Can you draw scientific conclusions with interpretable machine learning?
Guest post by Timo Freiesleben.
Welcome to a new edition of Mindful Modeler. Today’s post is a premiere — a guest post by Timo Freiesleben. Timo is a philosopher, a machine learning researcher, and a good friend. Together we are writing the book Supervised Machine Learning for Science, which builds on our research on interpretability that he shares in this post. Enjoy the read!
Applied scientists may not even care about machine learning models — they care about insights into the underlying phenomenon. In such an application, the machine learning model is often a means to an end. Medical scientists want to identify risk factors, not just diagnose. Biologists want to understand why certain amino acid sequences form certain proteins.

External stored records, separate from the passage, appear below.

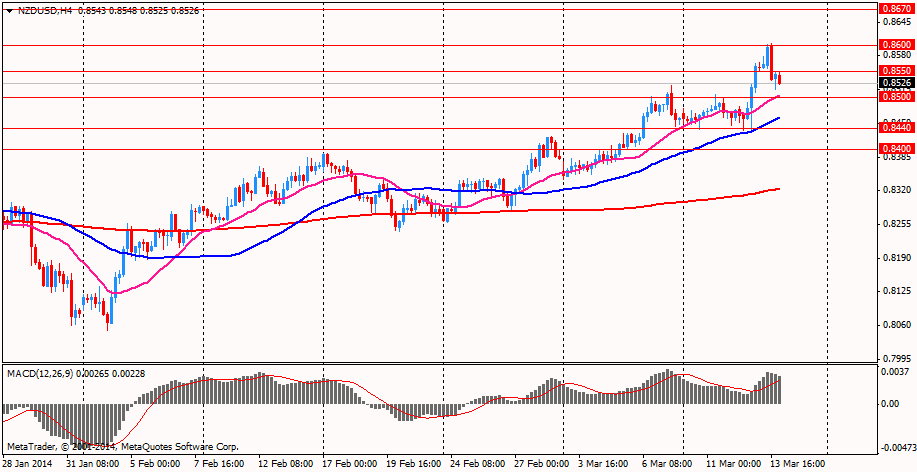Viewport: 917px width, 472px height.
Task: Click the black 0.8526 current price tag
Action: [x=894, y=83]
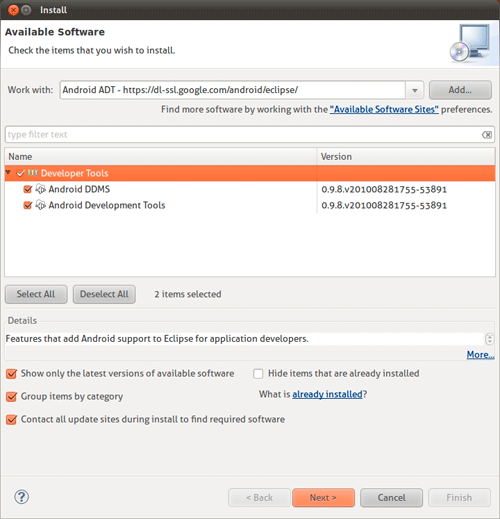Image resolution: width=500 pixels, height=519 pixels.
Task: Disable Group items by category
Action: tap(12, 397)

Education scientists want to learn what conditions lead to student success, not just predict it.
Interpretable machine learning held the bold promise of opening the black box and answering such questions. However, current interpretable machine learning is model-centric — it’s unclear what, if any, insight into the data and the underlying phenomenon interpretation techniques like LIME or SHAP provide. They constantly break dependencies in the data and probe the model in areas where it has to extrapolate, or where the data-generating process is not even defined.
Why not take a data and phenomenon-centric approach to interpretable machine learning? In our research, we proposed to develop interpretation techniques that provide insight into the data and phenomenon by design:
Start with a scientific question.
Show that this question could be answered if you had the best possible prediction model (i.e., the Bayes-optimal model) and unlimited data.

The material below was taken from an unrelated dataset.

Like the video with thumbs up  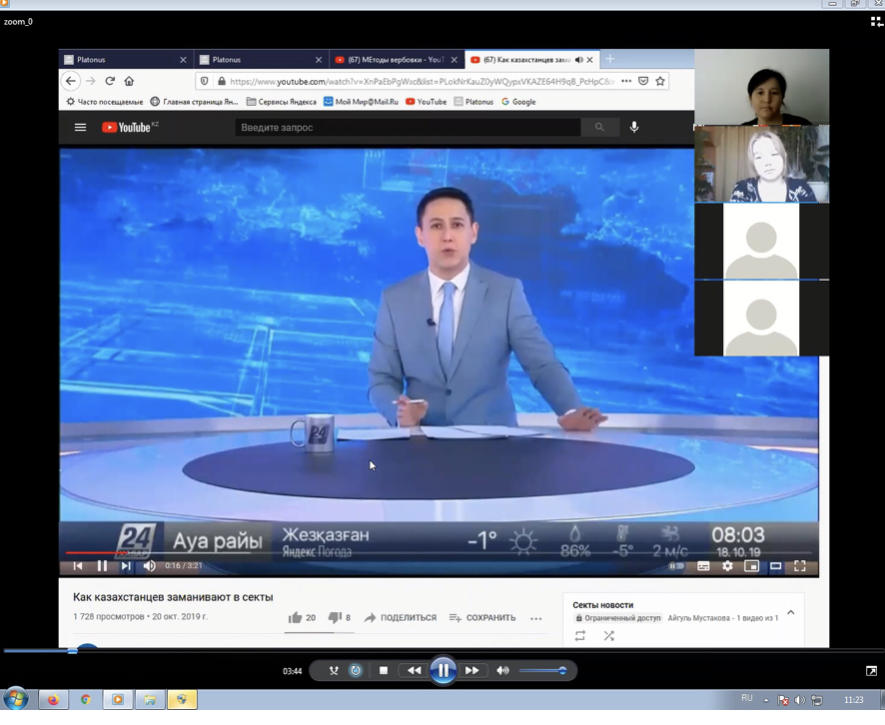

Provide an approximation of the answer given your trained ML model and finite data (= model interpretation).
Quantify or qualitatively describe the uncertainty between model interpretation and the ground truth.
Grounding interpretation techniques in concrete scientific questions would make these techniques more useful to the scientific community and encourage scientists to adopt interpretation techniques. It would also finally be clear what the ground truth explanations are — namely the target estimands in the phenomenon.
We have published two papers on the subject:
One is a more philosophical paper that introduces the framework explained above. The paper connects machine learning models with traditional scientific models, discusses what insights into the data current interpretation techniques such as SAGE and conditional SHAP provide, and highlights the limited causal insight into the phenomenon we can gain from analyzing machine learning models.
The other is a statistical paper that shows how we can quantify uncertainty for two global interpretation techniques — conditional feature importance and partial dependence plots. Here we dissect different sources of uncertainty: the uncertainty arising from the bias and variance of the model due to the learning process and the uncertainty arising from the variance in the approximation of the interpretation process using Monte Carlo methods.
Ultimately, this unique perspective heavily influenced how we wrote the Interpretability chapter in Supervised Machine Learning for Science. I hope you enjoy reading the papers and chapter!